Mechanism 14 includes an enclosure 22. As best seen in FIG. 4, enclosure 22 includes an inner shell 24 and an outer shell 26. Inner shell 24 is generally rectangular and elongated having part-cylindrical ends 28, 30, parallel, spaced-apart side walls 32, 34 and open top and bottom ends 36, 38. The spacing between side walls 32, 34 is about equal to the diameter of cable 12 whereby cable 12 is slidably received therein adjacent end 30 as shown.

Also best seen in FIG. 4, outer shell 26 is also generally rectangular having parallel, spaced-apart sides 40, 42 and top and bottom walls 44, 46 and open ends, 48, 50, shell 26 having an opening 52 therethrough dimensioned to slidably receive shell 24.

A wedge element 56, which may be stamped from steel plate, includes an edge wall 58 and an oppositely disposed ramp surface 60 which extends at a small angle with respect to the wall 58 such that surface 60 slopes toward wall 58 from end 62 to end 64 thereof. The opposite ends 66, 68 of element 56 are tapered and a pair of tabs 70, 72 form respective shoulders 74, 76 therewith. A tooth 79 is formed in wall 58 upwardly (as viewed in FIG. 2) of the center thereof for a purpose to be explained below. Preferably, ramp surface 60 is serrated or rough. These serrations will normally result when a stamping operation is used to form element 56, the serrations extending laterally of the ramp surface 60.

A disk-shaped jam element 78, which may also be formed by stamping from steel plate, is positioned with its cylindrical surface 80 in rolling engagement with ramp surface 60. Preferably, surface 80 is also laterally serrated and again this serration may be easily effected by using a stamping operation to form element 78. Elements 56 and 78 are received within shell 24 in the positions shown in FIG. 1 and outer shell 26 is then slid over shell 24 to the position illustrated in FIGS. 1 through 3. Initially, when in this latter position, shoulders 74, 76 abuttingly engage edges 83, 85 of shell 26 to thereby retain element 56 in position. Element 78 is trapped between element 56 and wall 28 of shell 24. It will be observed that jam element 78 is free to move vertically within shell 24 between top and bottom walls 44, 46.

With shells 24, 26 thus assembled, end 28 of shell 24 is swaged or flared at the ends 82, 84 thereof with the walls 32, 34 being slit as at 86 to form tabs as at 88 which positively lock shell 24 within shell 26. In this assembled condition, walls 28, 30 of shell 24 define a pair of passages 90, 92. Further, as part of the swaging operation, element 56 is forced firmly against cable 12 whereby tooth 79 deforms and mechanically engages cable 12 thereby positively securing same against removal from passage 92.

As best seen in FIGS. 1, 2, and 3, wall 28 is indented as at 96, as by use of a punch, to thereby form indentation 98 which extends inwardly of passage 90. It will further be observed that passage 90 and element 78 are dimensioned to slidably receive cable 12 therebetween with element 78 simultaneously frictionally engaging cable 12 and ramp surface 60. It will be observed that element 78 urges the portion 97 of cable 12 between indentation 98 and end 84 against wall 28 while indentation 98 causes the portion 103 of cable 12 between indentation 98 and edge 82 to bow outwardly from wall 28 as shown in FIG. 1. This, in turn, causes cable 12 to more positively engage element 78 to thereby insure frictional contact therebetween.

In use, assembly 10 is formed with the distal end 100 of cable 12 in a free position, i.e., not received within passage 90. To lock the seal in place, cable 12 is passed through suitable openings in a hasp assembly (not shown) and end 100 is pushed downwardly through passage 90 as indicated by arrow 102. As end 100 moves in the direction of arrow 102, it engages jam element 78 causing the same to move downwardly (as viewed in FIG. 2).
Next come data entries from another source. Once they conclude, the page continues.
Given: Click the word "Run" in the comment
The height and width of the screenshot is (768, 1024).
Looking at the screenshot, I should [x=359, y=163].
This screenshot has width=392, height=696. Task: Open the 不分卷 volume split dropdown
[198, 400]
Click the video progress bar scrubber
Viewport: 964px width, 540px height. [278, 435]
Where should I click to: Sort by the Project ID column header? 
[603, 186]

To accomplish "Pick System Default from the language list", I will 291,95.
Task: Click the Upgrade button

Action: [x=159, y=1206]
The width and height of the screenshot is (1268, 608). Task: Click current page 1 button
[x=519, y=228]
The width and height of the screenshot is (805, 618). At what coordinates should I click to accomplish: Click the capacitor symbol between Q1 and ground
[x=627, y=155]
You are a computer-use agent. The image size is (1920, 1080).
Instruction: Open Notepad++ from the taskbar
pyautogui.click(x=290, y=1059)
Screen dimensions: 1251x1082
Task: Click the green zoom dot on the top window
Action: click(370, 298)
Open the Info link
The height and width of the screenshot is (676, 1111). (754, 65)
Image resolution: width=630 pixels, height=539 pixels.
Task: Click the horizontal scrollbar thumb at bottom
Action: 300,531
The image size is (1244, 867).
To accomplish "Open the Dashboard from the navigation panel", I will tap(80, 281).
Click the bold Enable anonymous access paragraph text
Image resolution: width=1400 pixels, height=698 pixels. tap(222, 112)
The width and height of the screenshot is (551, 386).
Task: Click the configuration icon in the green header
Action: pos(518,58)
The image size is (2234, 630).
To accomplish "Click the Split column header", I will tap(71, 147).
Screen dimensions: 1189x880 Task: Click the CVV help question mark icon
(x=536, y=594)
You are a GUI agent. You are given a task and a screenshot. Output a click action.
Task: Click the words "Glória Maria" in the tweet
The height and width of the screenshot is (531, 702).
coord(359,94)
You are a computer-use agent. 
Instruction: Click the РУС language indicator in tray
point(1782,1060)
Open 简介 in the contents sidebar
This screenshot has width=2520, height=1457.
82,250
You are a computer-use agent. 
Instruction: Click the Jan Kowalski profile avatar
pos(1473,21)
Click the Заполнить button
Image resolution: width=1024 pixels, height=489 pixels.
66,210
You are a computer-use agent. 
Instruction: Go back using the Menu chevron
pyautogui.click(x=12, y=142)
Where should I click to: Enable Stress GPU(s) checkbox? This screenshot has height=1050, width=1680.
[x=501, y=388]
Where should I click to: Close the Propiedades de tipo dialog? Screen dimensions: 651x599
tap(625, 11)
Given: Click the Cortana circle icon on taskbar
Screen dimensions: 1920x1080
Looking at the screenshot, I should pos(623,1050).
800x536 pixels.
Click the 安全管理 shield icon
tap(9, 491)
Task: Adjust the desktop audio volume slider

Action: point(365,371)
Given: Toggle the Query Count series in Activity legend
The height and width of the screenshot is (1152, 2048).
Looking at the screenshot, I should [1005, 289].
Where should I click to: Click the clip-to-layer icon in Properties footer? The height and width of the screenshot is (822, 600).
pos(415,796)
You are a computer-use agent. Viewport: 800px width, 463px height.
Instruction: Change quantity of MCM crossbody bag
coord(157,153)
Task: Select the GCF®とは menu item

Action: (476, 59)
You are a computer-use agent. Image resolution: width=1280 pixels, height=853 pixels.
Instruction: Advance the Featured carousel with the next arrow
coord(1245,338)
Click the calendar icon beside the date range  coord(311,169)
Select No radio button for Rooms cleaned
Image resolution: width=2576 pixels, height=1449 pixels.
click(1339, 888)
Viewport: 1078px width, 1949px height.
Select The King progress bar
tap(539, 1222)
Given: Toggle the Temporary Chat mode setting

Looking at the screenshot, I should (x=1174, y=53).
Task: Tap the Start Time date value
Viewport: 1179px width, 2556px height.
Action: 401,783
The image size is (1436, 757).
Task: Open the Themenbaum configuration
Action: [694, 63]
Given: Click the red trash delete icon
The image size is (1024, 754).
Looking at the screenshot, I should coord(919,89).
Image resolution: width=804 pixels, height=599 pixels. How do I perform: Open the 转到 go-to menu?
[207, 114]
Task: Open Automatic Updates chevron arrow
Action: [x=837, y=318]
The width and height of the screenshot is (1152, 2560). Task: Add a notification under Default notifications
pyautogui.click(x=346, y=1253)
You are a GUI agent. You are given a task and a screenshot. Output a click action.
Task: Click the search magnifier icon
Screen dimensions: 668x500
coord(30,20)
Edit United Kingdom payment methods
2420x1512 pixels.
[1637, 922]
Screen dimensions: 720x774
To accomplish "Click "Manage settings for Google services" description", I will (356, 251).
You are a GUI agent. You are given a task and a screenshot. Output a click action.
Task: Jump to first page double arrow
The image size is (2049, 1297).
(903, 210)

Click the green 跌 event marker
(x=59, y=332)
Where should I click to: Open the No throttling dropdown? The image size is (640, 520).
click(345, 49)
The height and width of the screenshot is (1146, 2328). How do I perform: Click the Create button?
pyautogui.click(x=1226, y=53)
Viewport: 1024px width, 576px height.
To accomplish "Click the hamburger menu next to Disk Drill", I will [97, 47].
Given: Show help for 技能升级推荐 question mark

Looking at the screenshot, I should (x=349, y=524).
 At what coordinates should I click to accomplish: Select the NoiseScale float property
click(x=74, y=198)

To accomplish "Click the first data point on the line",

Because ramp surface 60 slopes downwardly away from passage 90 (as viewed in FIG. 2), element 78 correspondingly moves laterally away from passage 90 thereby permitting end 100 to pass freely downwardly therethrough. Conversely, it will be observed that any effort to move cable end 100 upwardly in the direction indicated by arrow 104 will cause jam element 78 to roll upwardly as indicated by arrow 106 on ramp surface 60. As element 78 moves upwardly it simultaneously moves laterally toward passage 90. This movement causes element 78 to jam cable end 100 against end wall 28. This jamming action positively locks cable end 100 against further movement in the direction of arrow 104. It will be observed that as element 78 forces against cable end 100, cable end 100 is deformed by the indentation 98 to thereby further positively lock the cable end 100 from removal.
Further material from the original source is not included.